Mortgage rates seem to be languishing as summer winds down.
According to the latest data released Thursday by Freddie Mac, the 30-year fixed-rate average edged up to 2.87% with an average 0.6 point. (Points are fees paid to a lender equal to 1% of the loan amount. They are in addition to the interest rate.) It was 2.86% a week ago and 2.91% a year ago. The 30-year fixed average has remained below 3% the past two months. The 15-year fixed-rate average moved slightly higher to 2.17% with an average 0.6 point. It was 2.16% a week ago and 2.46% a year ago. The five-year adjustable rate average slipped to 2.42% with an average 0.2 point. It was 2.43% a week ago and 2.91% a year ago.“When you come to rest after a bungee jump, you oscillate up and down slightly,” said Holden Lewis, home and mortgage specialist at NerdWallet. “That’s what mortgage rates look like nowadays. The pandemic’s threat to the economy tugs rates down and the prospect of tighter monetary policy pulls them up. The net result is a relative standstill that will remain until the Federal Reserve decisively hoists mortgage rates higher.”
Mortgage rates tend to follow the same path as long-term bond yields, though that has been less the case recently. The yield on the 10-year Treasury had been stuck below 1.3% since Aug. 13. But then on Wednesday, it jumped to 1.35%, its biggest one-day gain in more than two weeks. The move came too late to affect the Freddie Mac survey, which is done early in the week.
“The 10-year Treasury … has been trading in a narrow range for the last 30 days and has had a bumpy ride down for the last 90 days from around 1.6%,” said Mitch Ohlbaum, mortgage banker at Macoy Capital Partners. “All of the anticipation is coming from the [Jackson Hole Economic Symposium] later this week about the tapering of the [Federal Reserve] bond-buying program, and my bet is that [Fed] Chairman [Jerome] Powell will take a wait-and-see approach. There really is no other way to play this without more data about the U.S. and global economies.”
Investors are eagerly anticipating what Powell will say at the symposium on Friday. If he discloses the central bank’s plans to wind down – or taper – its bond-buying program, that could have an outsize effect on mortgage rates.
“Friday could be an interesting day if Fed Chairman Powell signals the start of tapering,” said Gordon Miller, owner, Miller Lending Group. “Since I don’t believe that will be the case, rates should remain in a narrow range well into September before the Fed signals whether or not they will begin to taper at their November meeting.”
Danielle Hale, chief economist at Realtor.com, said the financial markets are continuing to digest the minutes from July’s Federal Reserve meeting while they await Powell’s remarks.
“Investors are waiting for a reason to go in a new direction, and while we may get this from Fed Chair Powell’s speech on Friday, it’s more likely that incoming data this fall will be what causes rates to move,” she said. “Rates will begin to climb if we make continued progress in fighting the pandemic, which would suggest that the economy will remain on track, and while less likely, rates could falter if covid cases continue to increase.”

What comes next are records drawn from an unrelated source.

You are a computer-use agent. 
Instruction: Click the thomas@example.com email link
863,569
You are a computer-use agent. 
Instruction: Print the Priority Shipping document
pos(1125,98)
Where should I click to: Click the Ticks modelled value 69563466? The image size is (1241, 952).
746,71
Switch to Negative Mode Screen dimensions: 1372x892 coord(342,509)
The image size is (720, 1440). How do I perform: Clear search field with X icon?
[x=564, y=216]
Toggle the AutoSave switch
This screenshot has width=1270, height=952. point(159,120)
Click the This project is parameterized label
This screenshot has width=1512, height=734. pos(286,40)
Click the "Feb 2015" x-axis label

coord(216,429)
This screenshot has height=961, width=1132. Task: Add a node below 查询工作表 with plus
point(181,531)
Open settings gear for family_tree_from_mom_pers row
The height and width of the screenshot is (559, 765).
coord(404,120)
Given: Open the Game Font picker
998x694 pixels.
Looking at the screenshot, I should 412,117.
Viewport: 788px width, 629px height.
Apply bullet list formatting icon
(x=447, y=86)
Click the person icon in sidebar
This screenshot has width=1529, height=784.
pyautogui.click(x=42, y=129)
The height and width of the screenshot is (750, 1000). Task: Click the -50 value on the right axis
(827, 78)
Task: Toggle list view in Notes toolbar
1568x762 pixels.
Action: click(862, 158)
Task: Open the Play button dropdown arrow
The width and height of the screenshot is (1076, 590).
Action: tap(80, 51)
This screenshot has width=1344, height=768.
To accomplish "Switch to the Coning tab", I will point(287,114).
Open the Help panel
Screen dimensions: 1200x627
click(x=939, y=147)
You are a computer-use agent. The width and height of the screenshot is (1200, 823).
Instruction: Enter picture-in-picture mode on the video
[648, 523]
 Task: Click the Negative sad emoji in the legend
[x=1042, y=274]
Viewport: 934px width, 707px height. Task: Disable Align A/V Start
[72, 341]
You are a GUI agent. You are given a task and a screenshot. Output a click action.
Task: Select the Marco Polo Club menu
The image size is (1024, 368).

Bankrate.com, which puts out a weekly mortgage rate trend index, found half the experts it surveyed predict rates will hold steady this week.
“Despite the grave uncertainty taking place in Afghanistan, mortgage bonds are not reacting in typical fashion to the negative news,” said Elizabeth Rose, sales manager at AmCap Mortgage. “As long as bonds can maintain current levels and not breach the next support level, rates will remain the same.”